Science Alert: Our Sun isn’t exactly a serene ball of scorching hot plasma. In fact, it belches out colossal eruptions on a somewhat frequent basis; such coronal mass ejections, when directed at Earth, are the cause of geomagnetic storms.
 From near-Earth space, we can measure them pretty well with satellites and other spacecraft. But in 1998 something incredibly fortuitous occurred. Not only was a spacecraft in near-Earth space able to measure a coronal mass ejection (CME), another spacecraft out past Mars lined up in just the right way to also receive the solar blast.
 This meant the two spacecraft were able to measure the same CME at different points of its journey from the Sun, offering a rare opportunity to understand how these powerful eruptions evolve. Coronal mass ejections may not be as visible as solar flares (which they sometimes accompany), but they’re much more powerful.

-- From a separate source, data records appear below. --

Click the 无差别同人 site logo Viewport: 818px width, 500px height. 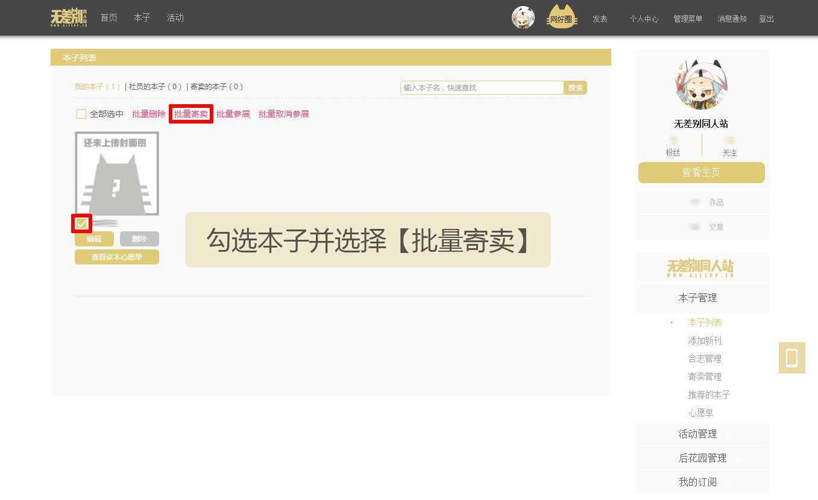coord(68,17)
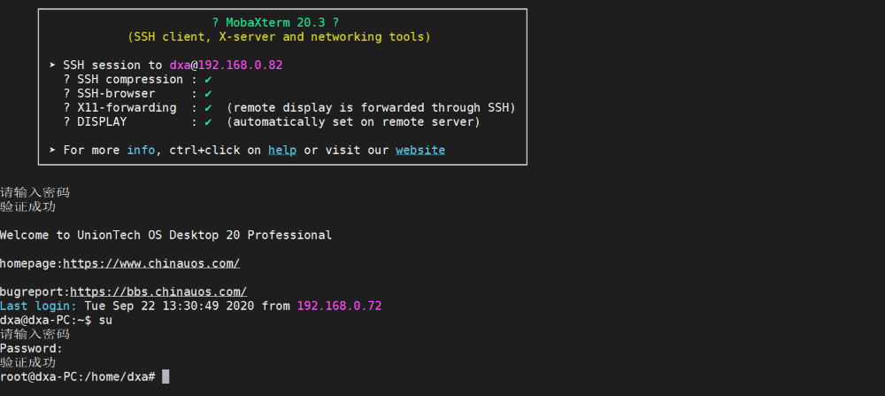Open the website link in banner
The width and height of the screenshot is (885, 396).
(x=420, y=151)
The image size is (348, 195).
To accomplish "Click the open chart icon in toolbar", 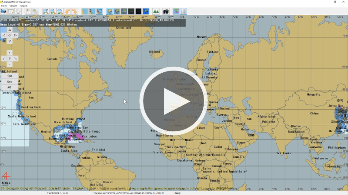I will pos(3,11).
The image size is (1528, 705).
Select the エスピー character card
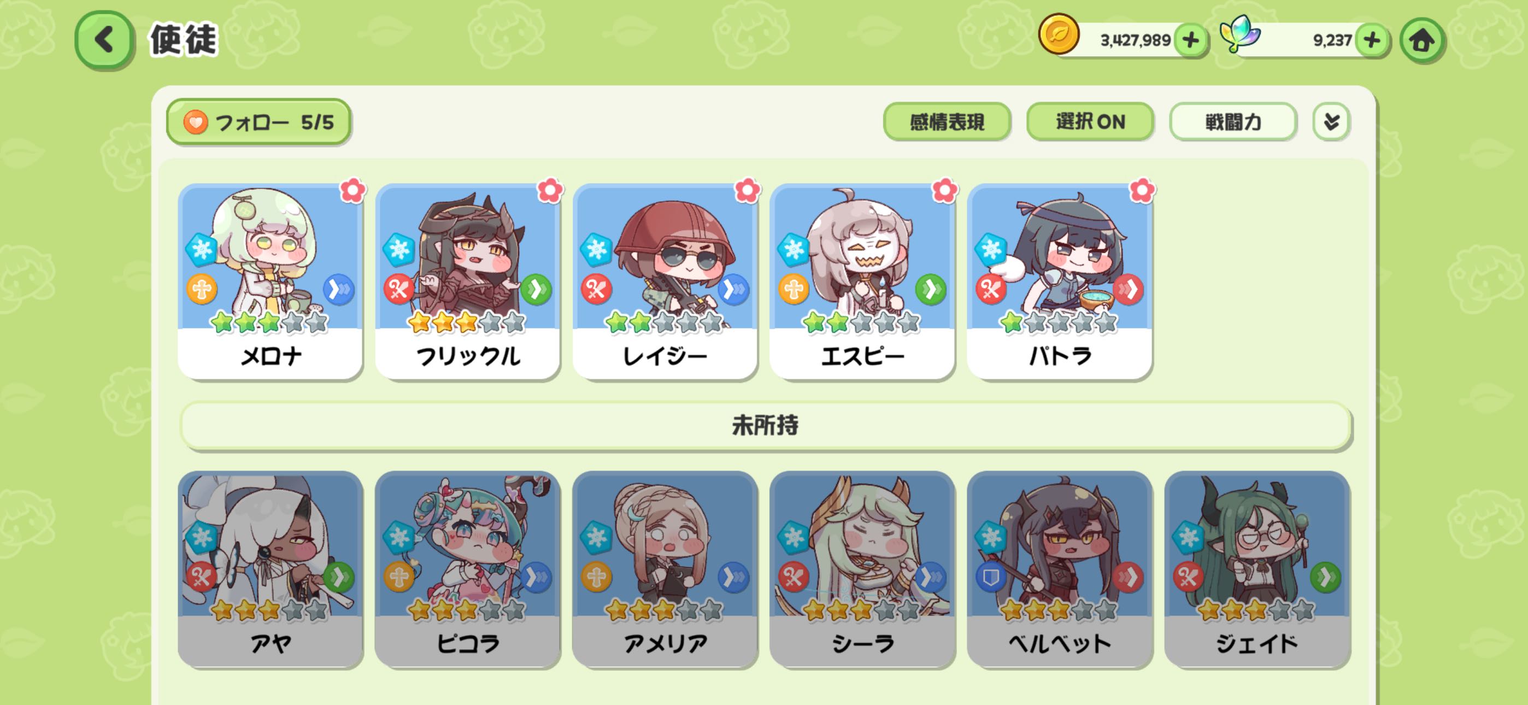pos(862,281)
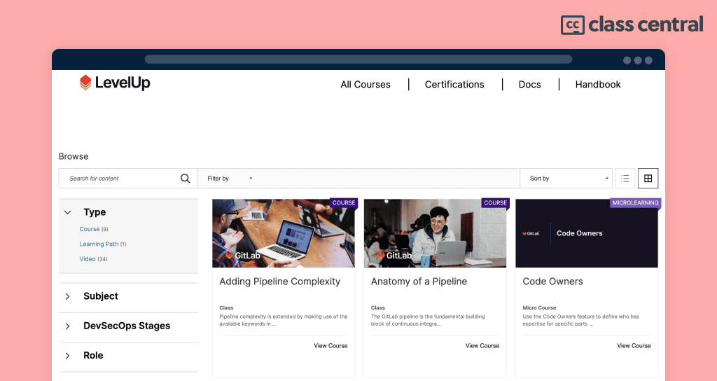The width and height of the screenshot is (717, 381).
Task: Switch to list view icon
Action: (625, 179)
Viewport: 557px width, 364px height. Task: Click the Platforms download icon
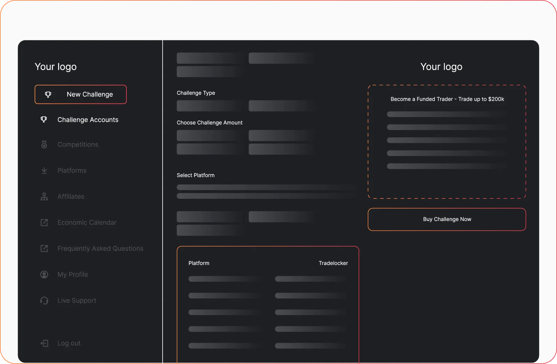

They occur when twisted magnetic field lines on the Sun reconnect, converting and releasing tremendous amounts of energy in the process.
This happens in the form of a CME, in which vast quantities of ionised plasma and electromagnetic radiation, bundled up in a helical magnetic field, are launched into space on the solar wind. When they stream past Earth, CMEs can interact with the magnetosphere and ionosphere, creating observable effects such as satellite communication problems and aurorae.